Given passage:
- - -

# Sand and brakes



## New Kent Newbie (Apr 25, 2006)

Any one have a problem with front brake pads wearing out quickly have to put a new set on every year and only put about 20K on the truck a year and most of those miles are to the beach and back i always wash the brakes out when i get back just seeing if anyone else had this problem


----------



## basstardo (Jun 5, 2006)

What kind of vehicle is it? I have two Jeep Grand Cherokee's and they eat brakes up. It's just a characteristic of that vehicle though according to most folks I've talk to on Jeep forums. I also had a 2002 F-250 that warped rotors like nobody's business. Ended up buying cryo-treated slotted rotors to fix it. Might just be a vehicle related issue. Sand probably doesn't help though.


----------



## surfchunker (Apr 10, 2006)

*Ford Rangers*

also eat front pads .... the last set I put on were commercial ceramic pads ... $80 for a set but much longer lasting


----------



## New Kent Newbie (Apr 25, 2006)

Its a 95 chevy s-10


----------



## Rocks&Reds (Mar 15, 2007)

New Kent Newbie said:


> Its a 95 chevy s-10


If you have rear drum brakes, adjust you back brakes up the self adjusters dont work that get, so your front brakes are doing all the work. we see them alot at the shop.


----------



## basstardo (Jun 5, 2006)

I've never owned an S-10, but my parents had two of them. They had a late 90's model (98 I think) that was a borderline lemon. EVERY suspension component except for springs was replaced. It ate u-joints and brakes like crazy. The exhaust manifold cracked twice, the transmission went south and had to be rebuilt, and overall it was a total nightmare of a truck. They finally sold it and the person buying it basically got a new truck from all the new parts of that vehicle. They still have another from that same time frame, and it's been a great little truck. A bit rough on brakes like R&R said, but other than that, pretty reliable.

- - -

Tasks for this exercise:
• 1. Render this sentence from the forum thread on sand and brakes in Spanish: "They still have another from that same time frame, and it's been a great little truck."
• 2. Please write the next post in the forum thread on sand and brakes, picking up after its last message.
The entries after this forum thread play no part in any of this.

Input data:

- - -

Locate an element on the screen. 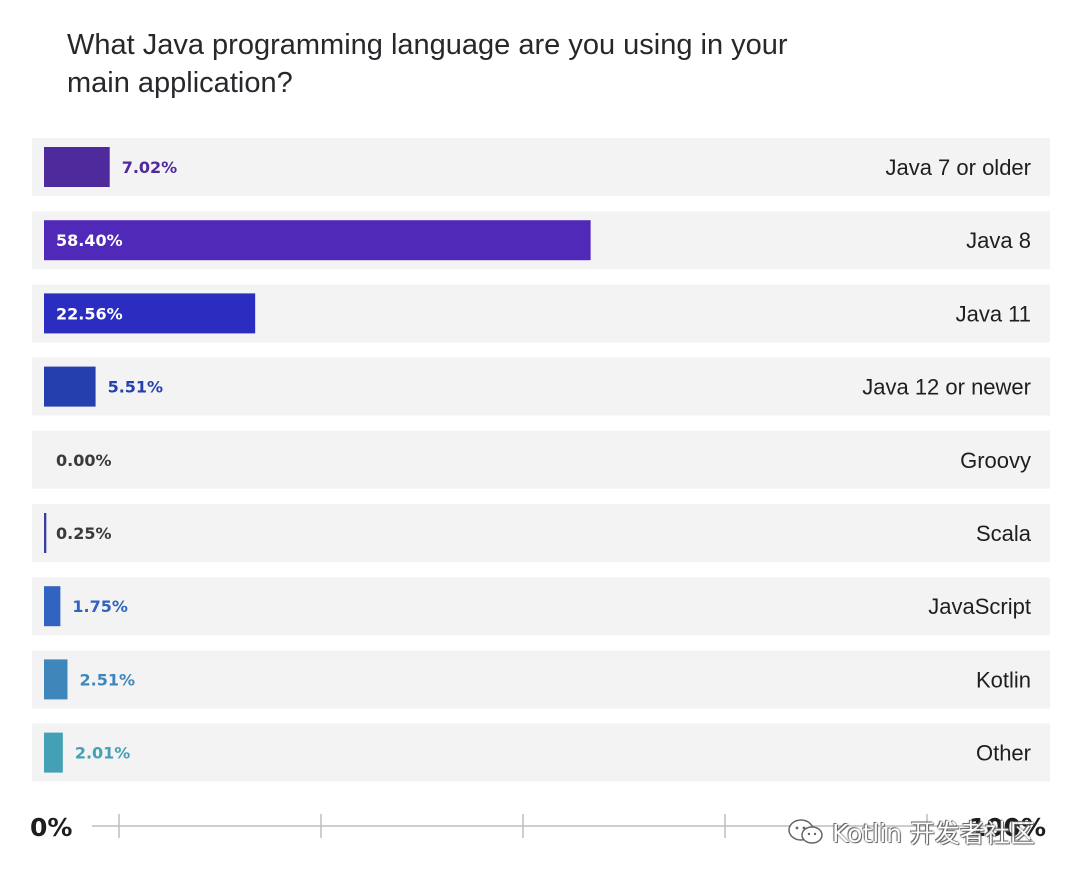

- - -

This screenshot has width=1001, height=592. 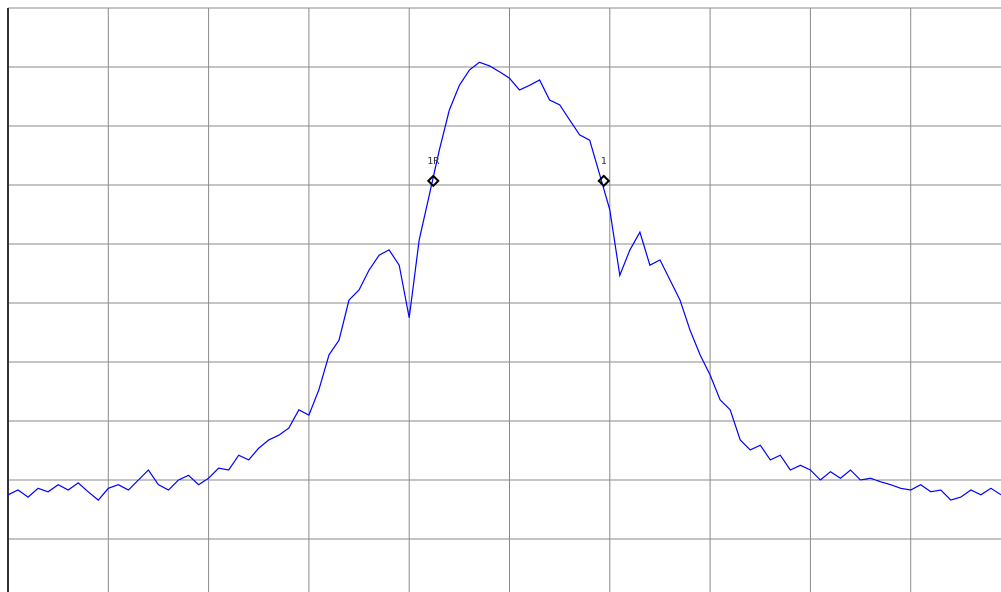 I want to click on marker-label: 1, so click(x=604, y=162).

- - -

Answers for the tasks:
• 1. Todavía tienen otra de esa misma época, y ha sido una camionetita estupenda.

• 2.
----------



## Coast'n (Jun 19, 2007)

Tahoes from that time wear out from brakes before the rears. As mentioned earlier when you have rear drums and front discs the discs wear quickly. They are easy to replace. Do it yourself and save money.


----------



## fyremanjef (Feb 17, 2005)

I had an 89 s10 blazer. i went through brake pads like it was nothing. The front ones would just wear down fast. I mean from squeaking to tearing up roaters in a day or so.

My cousin use to be a mechanic for a GMC dealer and he said that it was a problem with the S10s. they just went through front brakes. I think the calibres were just bad. i mean my rear brakes were only changed once but front probably twice a year. 

I have an 04 yukon and so far (KNOCKS on wood) no problems so far.


----------



## Sea2aeS (Jan 7, 2005)

part of it is driving habits. its proven. drive like grandma & everything lasts longer, drive like earnhardt & everything will wear out faster. 

I wouldnt worry about pads wearing down as long as the rotors arent warped or need cutting. pads are cheaper than rotors & its easy to do yourself. try ceramic pads for longer life, especially if your a hard driver.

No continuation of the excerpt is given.